Feature Request: Larger Context Length #144

c0zaut · 2024-12-17T03:39:29Z

Per issue: #93

I would like to open a feature request to support a context length greater than 4k. While I can initialize with larger contexts, and submit and get output, it still throws a matmul error, and the output is not accurate at best:

* Running on local URL:  http://0.0.0.0:8080

To create a public link, set `share=True` in `launch()`.
No model loaded! Continuing with initialization...
=========INITIALIZING===========
I rkllm: rkllm-runtime version: 1.1.2, rknpu driver version: 0.9.7, platform: RK3588

RKLLM Model, internlm2_5-1_8b-chat-w8a8_g512-opt has been initialized successfully！
==============================

E RKNN: [00:45:12.110] meet unkown shape, op name: matmul_qkv_rkllm_spilt_1, shape: 64, 4160, 128
2features matmul matmul run failed
E RKNN: [00:45:12.110] meet unkown shape, op name: matmul_qkv_rkllm_spilt_2, shape: 64, 4160, 128
2features matmul matmul run failed
E RKNN: [00:45:12.125] meet unkown shape, op name: matmul_qk_rkllm_spilt_2, shape: 64, 128, 4160
2features matmul matmul run failed
E RKNN: [00:45:12.125] meet unkown shape, op name: matmul_qk_rkllm_spilt_1, shape: 64, 128, 4160

...

E RKNN: [00:45:13.315] meet unkown shape, op name: matmul_qk_rkllm_spilt_0, shape: 64, 128, 4224
2features matmul matmul run failed
E RKNN: [00:45:13.321] meet unkown shape, op name: matmul_qkv_rkllm_spilt_0, shape: 64, 4224, 128
E RKNN: [00:45:13.321] meet unkown shape, op name: matmul_qkv_rkllm_spilt_1, shape: 64, 4224, 128
2features matmul matmul run failed
2features matmul matmul run failed

...

E RKNN: [00:45:13.546] meet unkown shape, op name: matmul_qk_rkllm_spilt_0, shape: 64, 128, 4288
2features matmul matmul run failed
E RKNN: [00:45:13.553] meet unkown shape, op name: matmul_qkv_rkllm_spilt_1, shape: 64, 4288, 128
E RKNN: [00:45:13.553] meet unkown shape, op name: matmul_qkv_rkllm_spilt_2, shape: 64, 4288, 128
2features matmul matmul run failed
2features matmul matmul run failed

...

--------------------------------------------------------------------------------------
 Stage         Total Time (ms)  Tokens    Time per Token (ms)      Tokens per Second       
--------------------------------------------------------------------------------------
 Prefill       48433.63         5052      9.59                     104.31                  
 Generate      3751388.33       8191      458.65                   2.18                    
--------------------------------------------------------------------------------------

I do know that with llama.cpp you can configure rope scaling for larger context windows, and there are references to its debug output in librkllmrt.so. Is there any param we can set to expand the context window? If not, would it be possible to add some support for that?
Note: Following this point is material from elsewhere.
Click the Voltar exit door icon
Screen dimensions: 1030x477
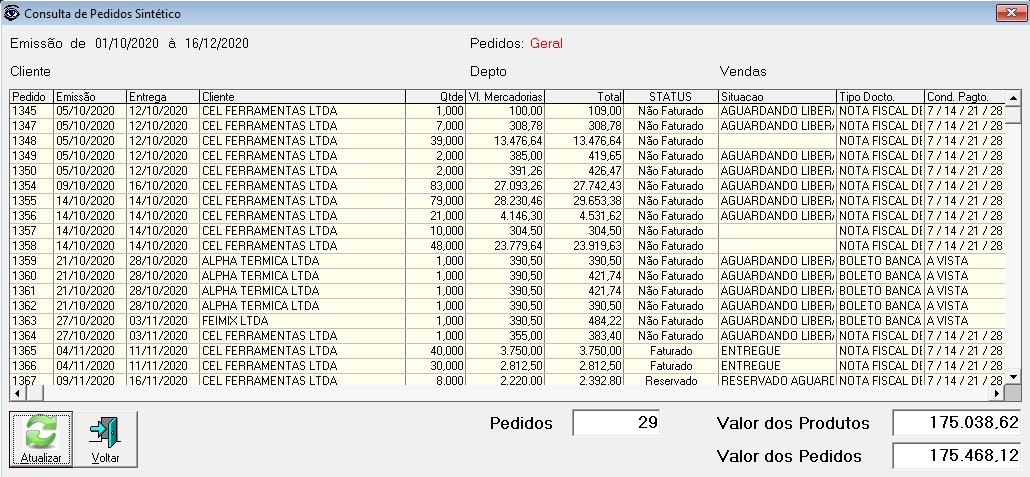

imkebe · 2024-12-17T12:13:39Z

Yes. The 4k is small. I was also trying to use longer contexts and the infrence failed, while the initial memory allocation was done.

waydong · 2024-12-23T01:47:08Z

Hi, the max context supported is 4096. What is your application scenario, and how large of a context length do you need?

c0zaut · 2024-12-23T02:37:45Z

@waydong - Thank you for confirming that is still the case! I want to do incorporate RAG and web search tool calling, which requires a larger context window for things like summarizing legal documents and sorting through a large number of search results.. Some models can go up to 132K, but anything over 8K would be greatly appreciated!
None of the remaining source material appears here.